The prevailing thought in large systems construction today is to build things to a performance spec. The way a consultant explained this to me (when I flat out directed him to use existing towers in the buildout of a system my former committee and I conceptualized) is this: You present a number, like a delivered audio quality (DAQ) figure or an average coverage (95% of locations, 95% of the time) and then place the burden on the bidder to work costs and resources to meet projected performance metrics. The other face of the coin is usually that since the sites don't exist yet, they coordinate and license fictitious sites to create a peripheral signal contour around the jurisdiction. Then, you can move your sites to wherever you'd like within the area without added justification IF the interference contour of the actual sites conforms within the aggregate peripheral interference contour. His words: if you specify the sites, you accept all responsibility for the system's performance (as the designer, I went "Duhhh!" but the politicians didn't); if I throw out a number and the bidder picks the sites, then THEY take responsibility for the system's performance if it doesn't work as intended. The problem with that is a chicken-and-egg issue. You can't line up independent projects, like microwave connectivity, since you have no idea where things would go. Everything has to run concurrently and would exceed the span of control of a limited resource internal proponent (hence, more consultants... the name of the game in consulting is to create steady work for yourself and never quite finish...).

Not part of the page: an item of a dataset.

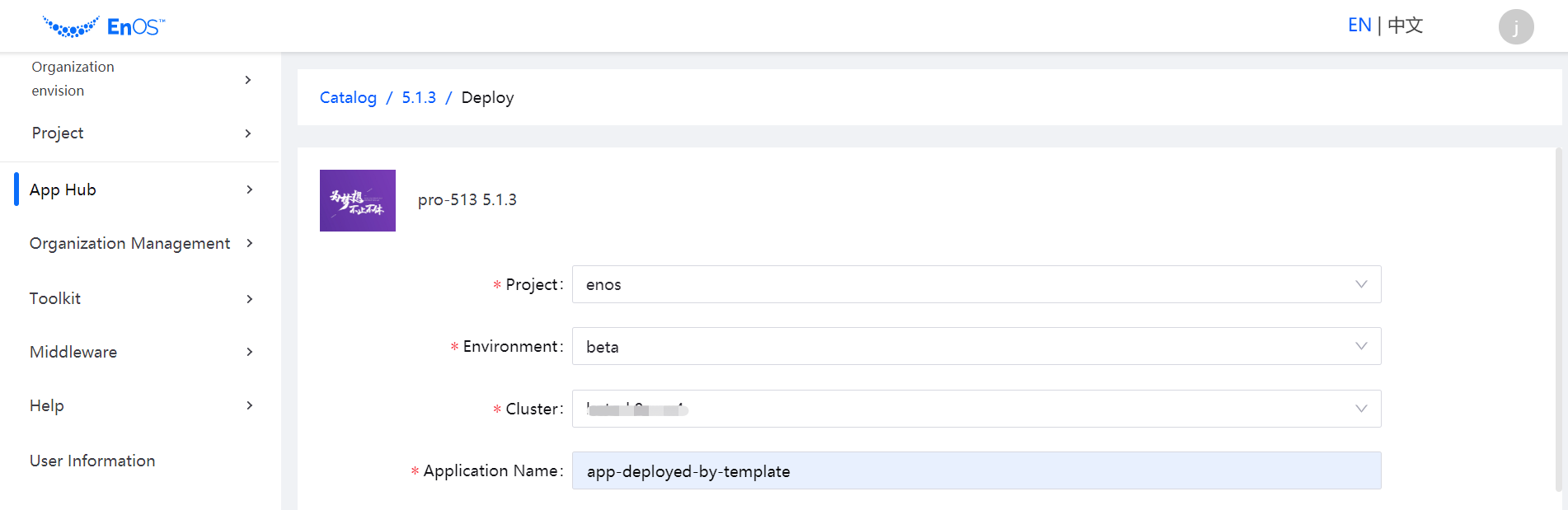Screen dimensions: 1568x510
Task: Click the Application Name input field
Action: point(976,471)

Communications is a bold new world today, much more than it was even 15 years ago. Back in the Galvin days, I looked at other stuff as junk. Now in the post-breakup era between solutions and mobility, other competitors are coming up very rapidly and have a better vision of the future. Yes, somewhere west of Chicago there is a very likely a big whiteboard with the strategy mapped out, between red systems and blue systems. There's probably a whiteboard in Virginia, too. And it's a posturing game to make sure it comes to fruition. But that leaves out the green, orange, and purple guys who at this point, really have their act together and have more cost-efficient and spectrum-efficient technologies.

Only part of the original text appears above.